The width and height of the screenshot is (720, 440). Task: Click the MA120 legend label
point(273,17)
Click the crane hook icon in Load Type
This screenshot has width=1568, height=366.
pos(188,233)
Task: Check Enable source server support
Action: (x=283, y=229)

- - - - -

• [WHAT YOU WILL DO]: The data must be output in full, exactly as given.

• [YOUR SOLUTION]:
The width and height of the screenshot is (720, 440). Task: Click the MA120 legend label
point(273,17)
Click the crane hook icon in Load Type
This screenshot has width=1568, height=366.
pos(188,233)
Task: Check Enable source server support
Action: (x=283, y=229)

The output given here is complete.